TWU Nursing student Moriah Grossmann assesses a simulation mannequin in the pediatric unit of the high fidelity lab.
TWU Nursing student Moriah Grossmann assesses a simulation mannequin in the pediatric unit of the high fidelity lab.

Pre-nursing majors who are headed to TWU’s Dallas campus have wonderful facilities and equipment to look forward to. Since opening in 2011, the T. Boone Pickens Institute of Health Science’s high fidelity lab has been instrumental in improving the quality and value of nursing students’ education.   

The use of simulation mannequins, which range from adults and pregnant women to children and infants, all in varying conditions of health, allows students to practice skills and procedures, mastering them before administering care to a patient in a real hospital setting.

Nursing Lab Administrator and alumna of TWU Isabelle Sislak stated: “I think [students] are tremendously prepared for the hospital, but I can tell you from my own personal experience that I was much better prepared and very pleased with TWU.”

Sislak graduated in 2006 and remembers when Pickens offered to finance a new building. TWU’s prowess as a top university to earn a Bachelor’s of Science and Nursing degree has only grown since then. With the use of the high fidelity lab and simulation mannequins, students have even more resources and opportunities to successfully master nursing practices.

Sislak explained: “When I was taking clinicals at TWU, I never got to see a heart attack. I ended up being a cardiac ICU nurse, and I didn’t get to see an actual heart attack occurring until I was actually working as a nurse. Here we guarantee all our nurses will have seen and have hands on all types of issues, like a heart attack, before they get out to the work place. Simulation gives us that capability to ensure students experience certain things.”
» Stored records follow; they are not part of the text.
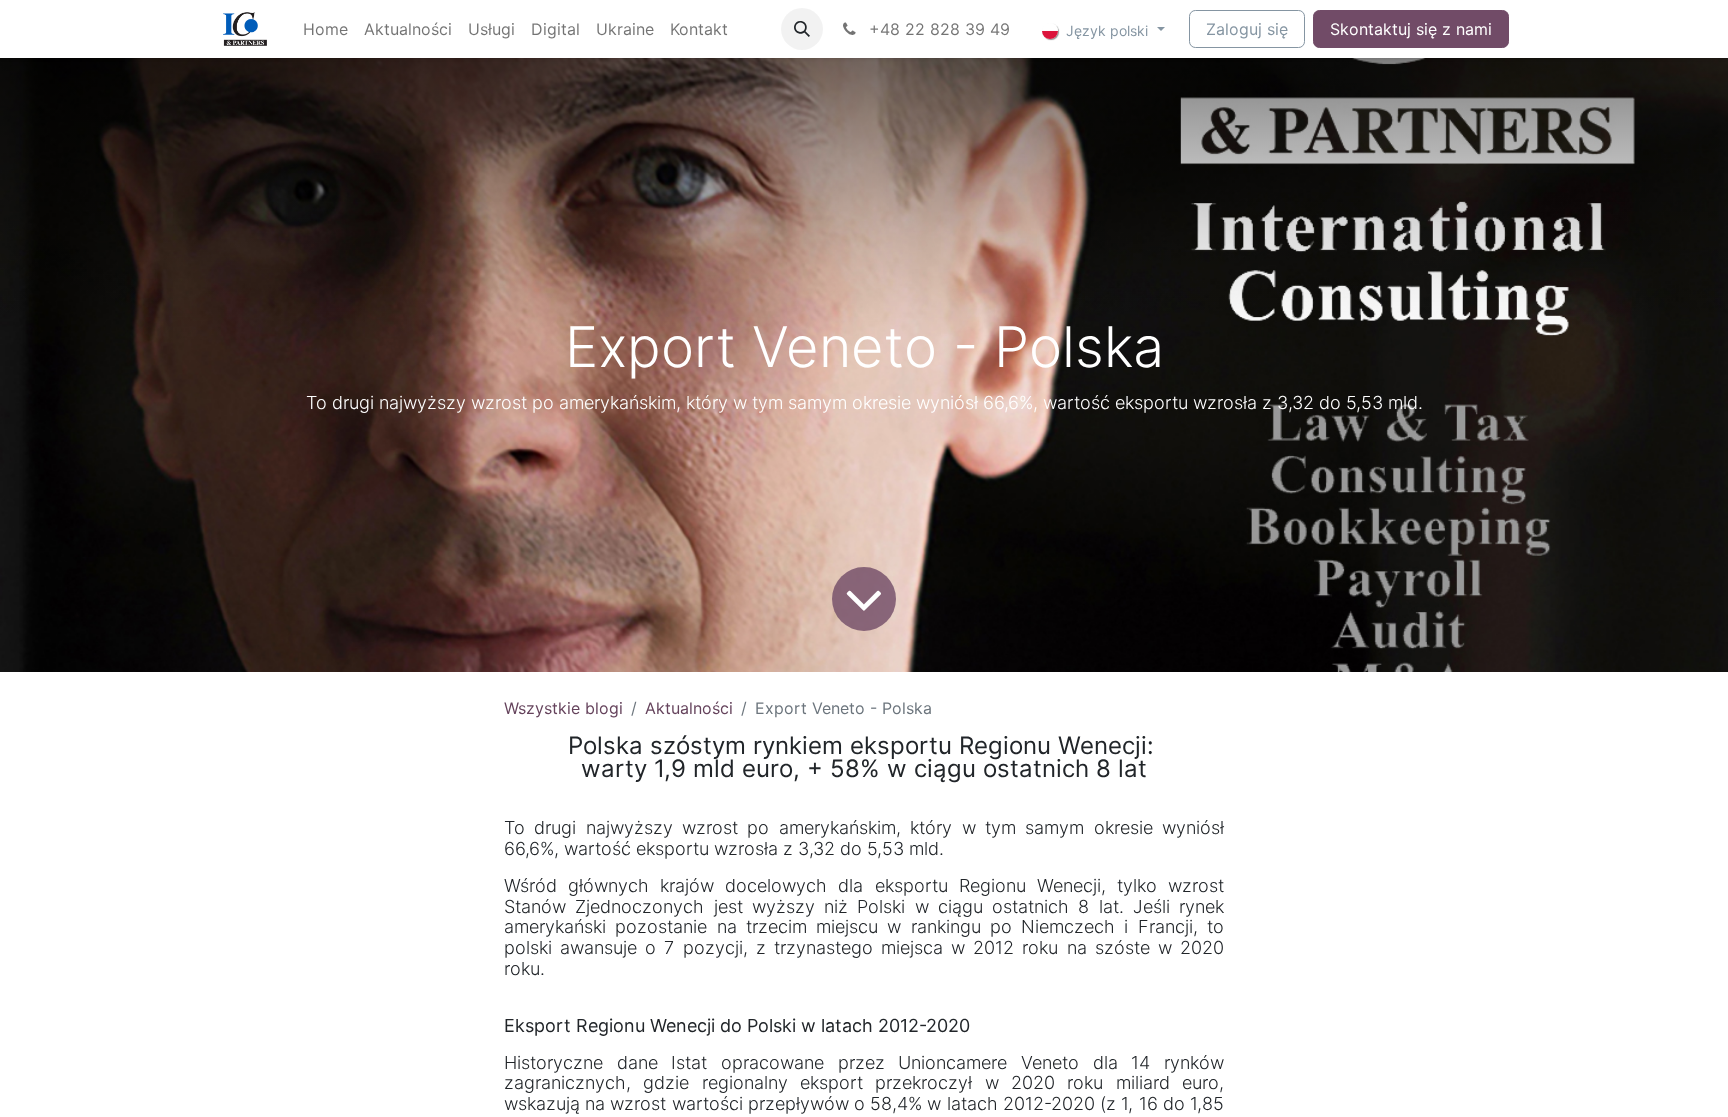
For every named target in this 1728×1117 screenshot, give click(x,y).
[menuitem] (325, 29)
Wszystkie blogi (563, 708)
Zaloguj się (1247, 29)
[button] (802, 29)
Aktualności (689, 708)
Simulation also allows students to understand the mistakes they make. Nursing students enter the lab aware of their assignments for the day while their instructors monitor them from the control room by video camera. At midday, students take a break and they learn at a faculty-led station and view the video tape of themselves working on the simulation mannequin. Students watch themselves make mistakes on the video and are ready to come back in the afternoon and do their simulation again, with the knowledge of how to do it correctly.     

Sislak explains: “It is an opportunity to fail. Most people learn better if they failed at something and got the opportunity to learn why they failed and then show that they learned. So [students] all leave feeling so knowledgeable and so capable because they were successful before they left.”
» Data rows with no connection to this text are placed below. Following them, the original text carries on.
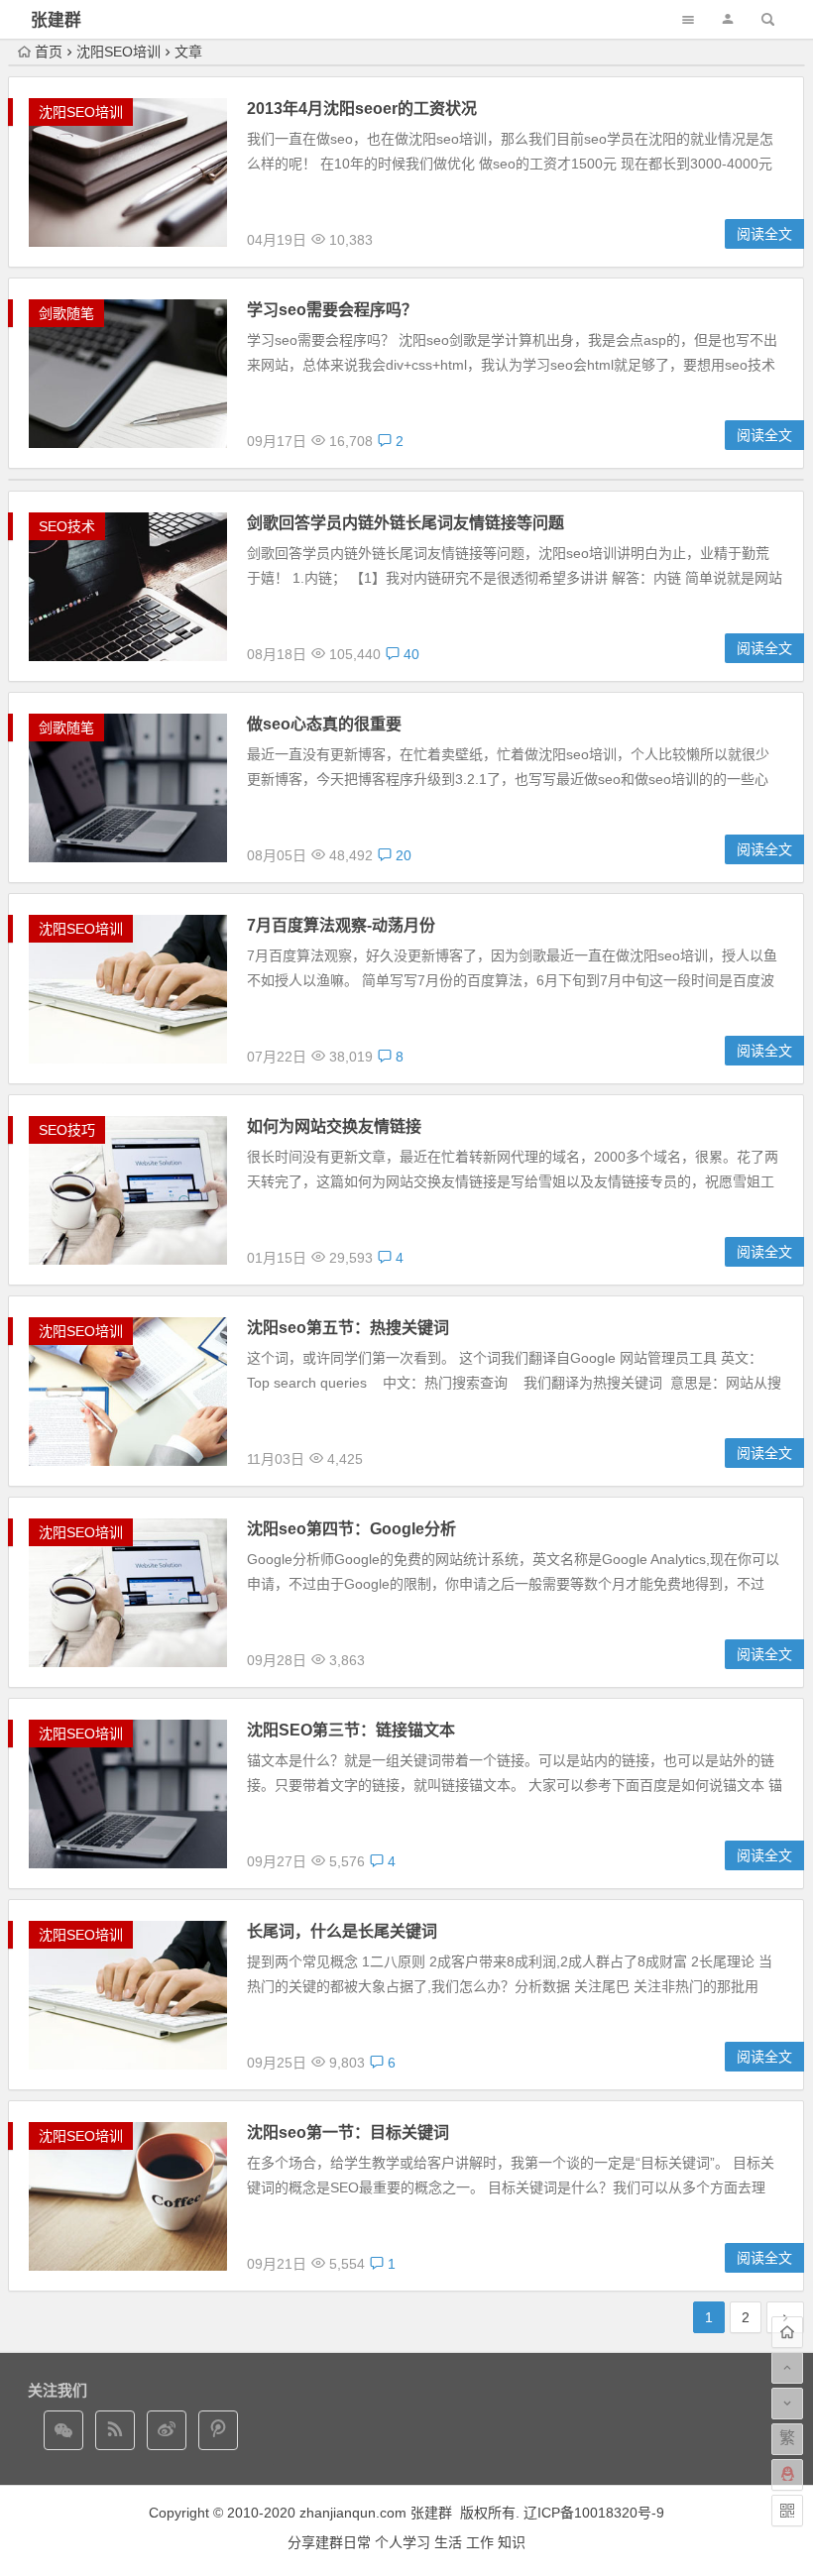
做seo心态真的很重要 (324, 724)
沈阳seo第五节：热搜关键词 (348, 1327)
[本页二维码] (787, 2510)
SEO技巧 (67, 1130)
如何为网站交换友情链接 (334, 1126)
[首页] (787, 2332)
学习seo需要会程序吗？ (332, 309)
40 (409, 654)
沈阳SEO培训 (118, 51)
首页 (48, 51)
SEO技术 (67, 526)
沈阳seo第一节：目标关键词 (348, 2132)
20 (401, 855)
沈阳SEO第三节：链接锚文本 (351, 1730)
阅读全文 (764, 234)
The simulation mannequins’ sophisticated technology allows them to communicate with nursing students. They can receive injections and IVs and respond accordingly to the medication. Students can take their vital signs, as well as assess and care for these mannequins as if they were real patients in a hospital. The mannequins’ ability to respond to care makes the experience beneficial to students. The diversity of body types and medical problems ensures that nursing students will be well prepared for the work place.